◆ How to complete this task
Exact copy required. Repeat the records, but keep the pictures out.

──────── Source material ────────

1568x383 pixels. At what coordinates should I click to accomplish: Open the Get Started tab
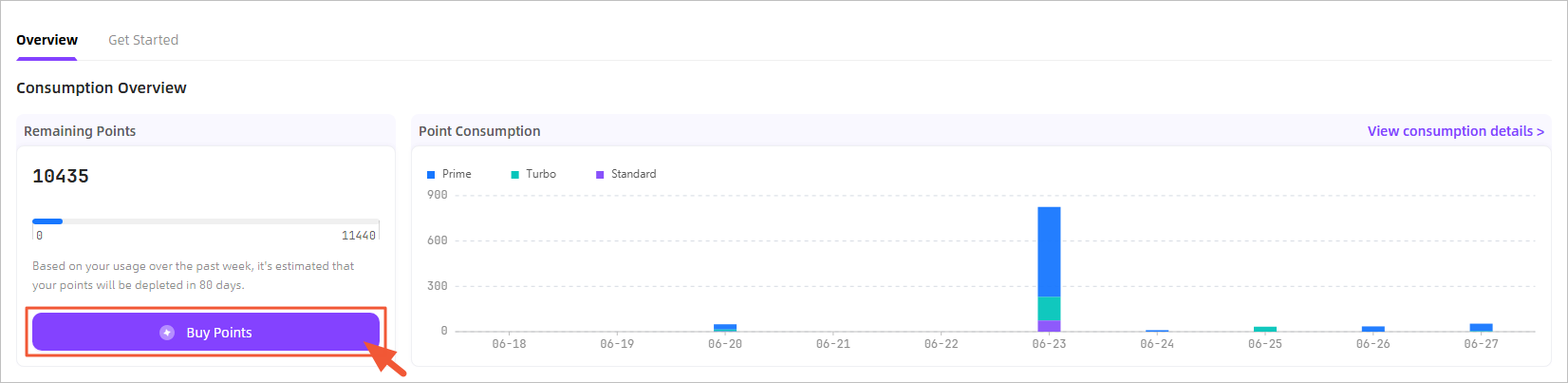(x=143, y=40)
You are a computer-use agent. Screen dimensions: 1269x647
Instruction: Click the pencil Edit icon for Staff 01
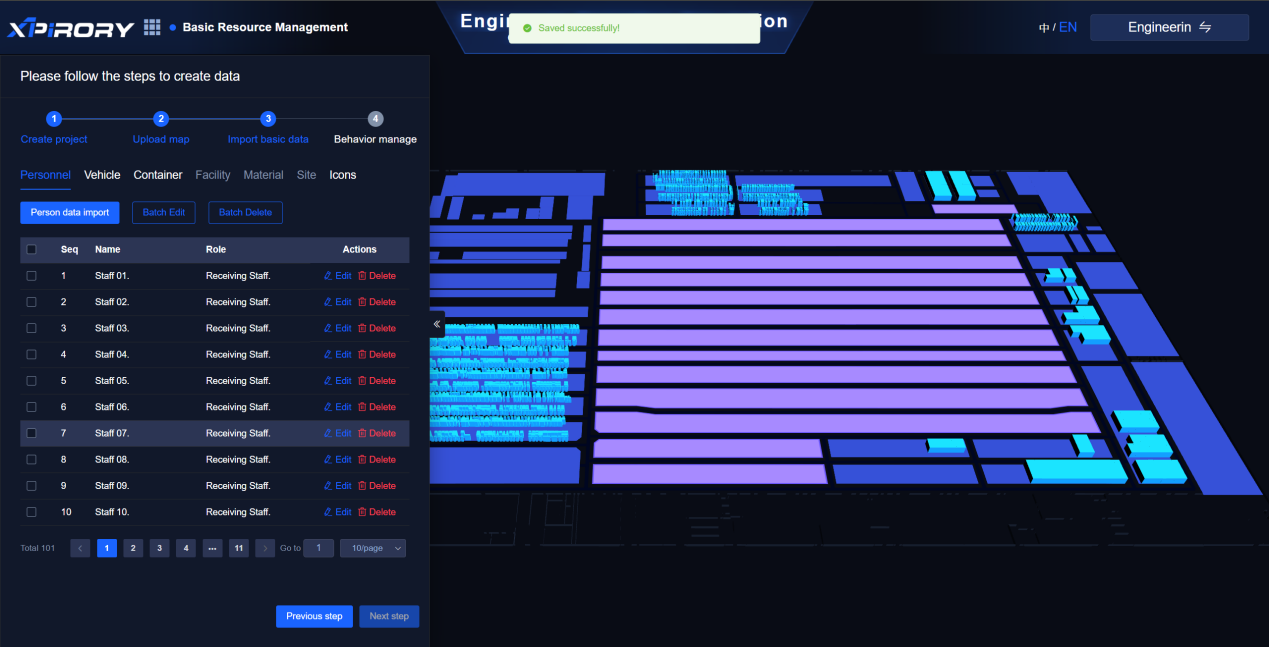click(x=328, y=276)
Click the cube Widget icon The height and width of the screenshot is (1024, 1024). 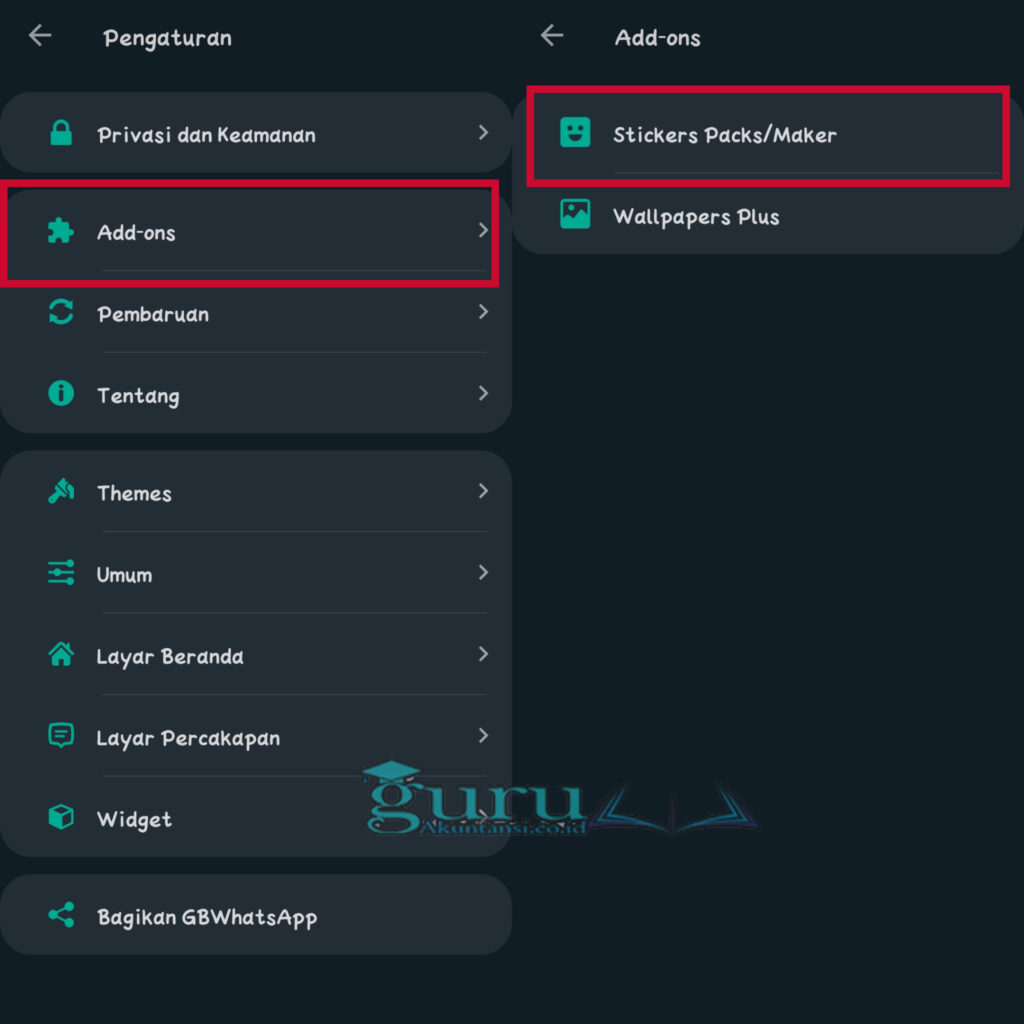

────────

◆ The answer
1568x383 pixels. At what coordinates should I click to accomplish: Open the Get Started tab
(x=143, y=40)
You are a computer-use agent. Screen dimensions: 1269x647
Instruction: Click the pencil Edit icon for Staff 01
click(x=328, y=276)
Click the cube Widget icon The height and width of the screenshot is (1024, 1024). 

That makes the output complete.